**What this task involves**. Reproduce the records below exactly, but only between the lines holding "Creează contul (123, 691)" and "Produse favorite (50, 2341)", inclusive.

------ Data shown

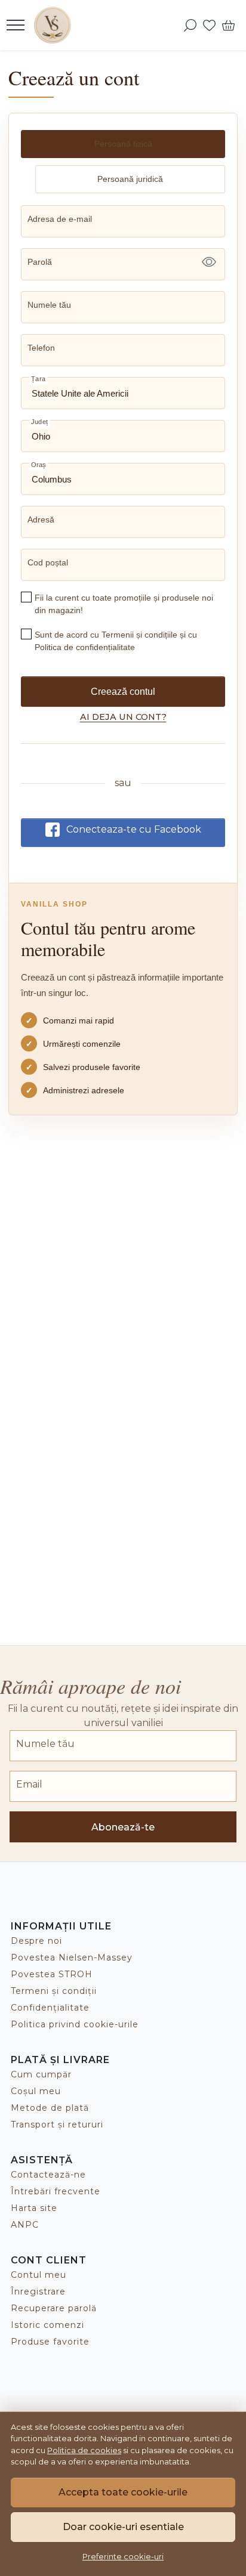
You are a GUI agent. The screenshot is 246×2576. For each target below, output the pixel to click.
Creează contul (123, 691)
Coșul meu (36, 2091)
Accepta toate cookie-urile (123, 2492)
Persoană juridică (130, 179)
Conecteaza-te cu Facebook (133, 829)
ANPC (25, 2224)
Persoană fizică (123, 144)
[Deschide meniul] (15, 25)
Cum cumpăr (41, 2074)
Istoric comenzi (47, 2325)
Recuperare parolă (54, 2308)
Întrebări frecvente (55, 2191)
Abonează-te (123, 1827)
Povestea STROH (52, 1974)
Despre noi (36, 1940)
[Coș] (228, 25)
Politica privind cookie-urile (75, 2024)
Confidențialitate (50, 2007)
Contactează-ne (48, 2174)
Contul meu (38, 2274)
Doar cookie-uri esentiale (123, 2526)
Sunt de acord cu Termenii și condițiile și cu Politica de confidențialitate (116, 641)
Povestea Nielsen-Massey (72, 1957)
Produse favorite (50, 2341)
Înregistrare (38, 2291)
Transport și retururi (57, 2124)
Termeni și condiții (54, 1991)
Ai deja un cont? (123, 717)
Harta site (34, 2208)
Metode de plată (50, 2107)
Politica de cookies (84, 2450)
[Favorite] (209, 25)
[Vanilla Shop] (56, 25)
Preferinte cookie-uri (123, 2556)
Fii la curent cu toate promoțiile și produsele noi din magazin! (124, 604)
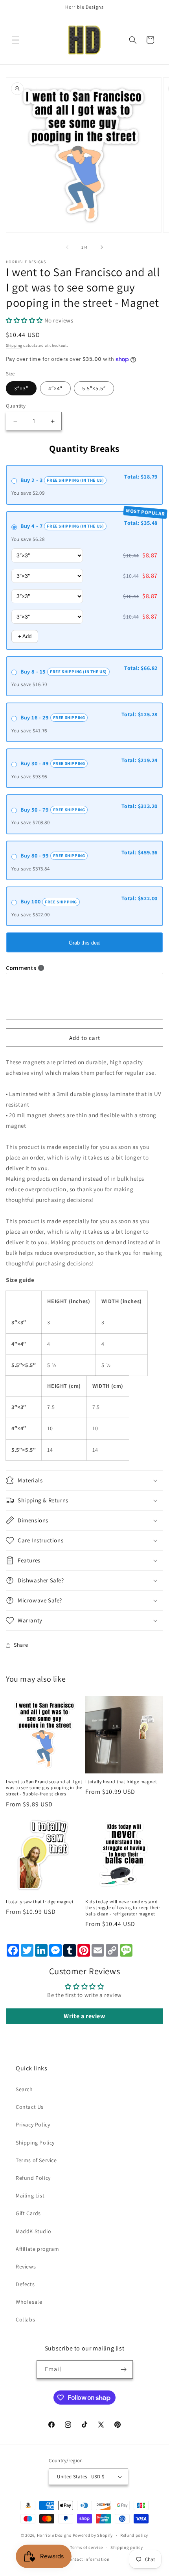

------------

**Reply to the exercise**.
Creează contul (123, 691)
Coșul meu (36, 2091)
Accepta toate cookie-urile (123, 2492)
Persoană juridică (130, 179)
Conecteaza-te cu Facebook (133, 829)
ANPC (25, 2224)
Persoană fizică (123, 144)
[Deschide meniul] (15, 25)
Cum cumpăr (41, 2074)
Istoric comenzi (47, 2325)
Recuperare parolă (54, 2308)
Întrebări frecvente (55, 2191)
Abonează-te (123, 1827)
Povestea STROH (52, 1974)
Despre noi (36, 1940)
[Coș] (228, 25)
Politica privind cookie-urile (75, 2024)
Confidențialitate (50, 2007)
Contactează-ne (48, 2174)
Contul meu (38, 2274)
Doar cookie-uri esentiale (123, 2526)
Sunt de acord cu Termenii și condițiile și cu Politica de confidențialitate (116, 641)
Povestea Nielsen-Massey (72, 1957)
Produse favorite (50, 2341)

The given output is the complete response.